Кстати, Горбачев сам, в своем выступлении 8 января признал:
– Не будем скрывать, что партийный отпор этой фразеологии (то есть ельцинской «фразеологии». – О.М.) был воспринят какой-то частью интеллигенции, особенно частью молодежи, как удар по перестройке…
Да не только частью интеллигенции и частью молодежи он был так воспринят. Многие в народе отнеслись к этому «партийному отпору» с подозрением и настороженностью: опять возвращается «закручивание гаек»?
В общем, эффект от этой многоступенчатой расправы над Ельциным получился обратный. Его авторитет, вместо того, чтобы оказаться похороненным, все возрастал. И в этом заключалась тактическая ошибка Горбачева, затеявшего «гражданскую казнь» Ельцина.
И еще одна неясность, касающаяся октябрьского пленума, теперь уже относящаяся к самому Ельцину: чем все-таки объяснить, что он покаялся – дескать, ошибся, подвел товарищей, Политбюро, Московский горком? Не выдержал напора осуждающих? Сам, поразмыслив, решил, что неправ? После, как уже говорилось, он объяснял, что ошибкой признал не содержание своего выступления, а то, что неудачно выбрал время для него: как-никак, это ведь был «юбилейный» пленум, семидесятилетие «Великой Октябрьской»; получается – испортил людям праздник... Однако это позднейшее объяснение. На самом пленуме ничего такого, – что его ошибка связана с неподходящей датой выступления, – он не говорил.
Но даже если и в самом деле под ошибкой он подразумевал лишь неудачно выбранный момент для критики партийного руководства, стоило ли извиняться, признавать «ошибку»? Как-никак, Ельцин вступал в смертельную борьбу с партийной верхушкой, с Горбачевым, и публичный конфликт был тут вполне подходящим оружием.
Впрочем, он, по-видимому, и сам еще не вполне осознавал значение этого своего шага. Мы ведь читали его признание: «Когда я шел на трибуну, конечно же, не думал, что мое выступление станет каким-то шагом вперед, поднимет планку гласности, сузит зону вне критики и так далее… Нет, об этих вещах не думал. Важно было собрать волю в кулак и сказать то, что не сказать не могу».
Почему все-таки он стал каяться? Валентин Юмашев считает: все дело в длительном «партийном стаже»:
– Лично я это объясняю долгими годами его пребывания в партийных рядах. К тому же не рядовым ее членом, на последнем этапе – первым секретарем обкома, секретарем ЦК, кандидатом в члены Политбюро. Там ведь были вполне определенные, строгие правила игры. Если тебе «указывают на ошибки», ты должен их признать, без вариантов. Это было доведено почти до автоматизма. И вырваться из него после стольких лет было не так-то легко.

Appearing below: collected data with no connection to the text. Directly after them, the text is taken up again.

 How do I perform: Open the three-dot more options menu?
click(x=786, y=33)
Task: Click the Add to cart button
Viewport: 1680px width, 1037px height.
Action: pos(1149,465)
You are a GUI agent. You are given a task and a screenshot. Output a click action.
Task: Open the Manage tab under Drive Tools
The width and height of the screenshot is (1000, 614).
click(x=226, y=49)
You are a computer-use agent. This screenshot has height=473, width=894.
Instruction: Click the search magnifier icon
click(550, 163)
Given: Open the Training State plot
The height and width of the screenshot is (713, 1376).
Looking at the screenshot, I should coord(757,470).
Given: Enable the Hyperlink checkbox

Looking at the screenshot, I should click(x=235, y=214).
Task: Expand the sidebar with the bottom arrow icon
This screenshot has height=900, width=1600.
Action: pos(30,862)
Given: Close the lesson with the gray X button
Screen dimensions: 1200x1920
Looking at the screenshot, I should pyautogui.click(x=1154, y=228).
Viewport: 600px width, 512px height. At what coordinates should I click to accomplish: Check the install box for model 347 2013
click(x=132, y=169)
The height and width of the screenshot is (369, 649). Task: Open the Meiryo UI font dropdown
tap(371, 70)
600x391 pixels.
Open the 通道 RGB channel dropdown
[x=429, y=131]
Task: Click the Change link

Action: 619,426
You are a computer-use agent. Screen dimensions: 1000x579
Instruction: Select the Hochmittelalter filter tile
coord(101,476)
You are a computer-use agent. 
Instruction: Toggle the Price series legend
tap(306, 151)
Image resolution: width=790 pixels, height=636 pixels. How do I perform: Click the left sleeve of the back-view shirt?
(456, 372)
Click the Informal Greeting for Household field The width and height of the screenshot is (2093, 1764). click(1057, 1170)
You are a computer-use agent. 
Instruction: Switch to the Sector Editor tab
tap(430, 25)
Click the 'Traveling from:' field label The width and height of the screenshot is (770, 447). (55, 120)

31 октября на заседании Политбюро Горбачев сообщил, что получил от Ельцина новое письмо (странный способ общения между кандидатом в члены Политбюро и генсеком), в котором тот еще раз признает допущенную ошибку, сообщает, что бюро Московского горкома обсудило сложившуюся ситуацию, одобрило решение пленума ЦК (еще бы оно не одобрило его!), призвало Ельцина взять назад заявление об отставке. Однако Ельцин вновь отказался это сделать.
Как пишет Ельцин, он тяжело переживал происходящее. Переживания перехлестывали через край. 9 ноября с сильным приступом головной боли, боли в сердце его отвезли в больницу. По его словам, врачи «сразу накачали лекарствами, в основном успокаивающими, расслабляющими нервную систему». Запретили вставать с постели, постоянно ставили капельницы, делали новые уколы. Головные боли были «сумасшедшие». Его хотела навестить жена – не пустили: нельзя беспокоить.
А ему ведь тогда было всего-навсего пятьдесят шесть…
И вот в таком состоянии генсек, по рассказу Ельцина, потребовал его «на ковер»:
«Вдруг утром 11 ноября раздался телефонный звонок. АТС-1, «кремлевка», обслуживающая высших руководителей. Это был Горбачев. Как будто он звонил не в больницу, а ко мне на дачу. Он спокойным тоном произнес: «Надо бы, Борис Николаевич, ко мне подъехать ненадолго. Ну, а потом, может быть, заодно и Московский пленум горкома проведем». Говорю, я не могу приехать, я в постели, мне врачи даже вставать не разрешают. «Ничего, – сказал он бодро, – врачи помогут».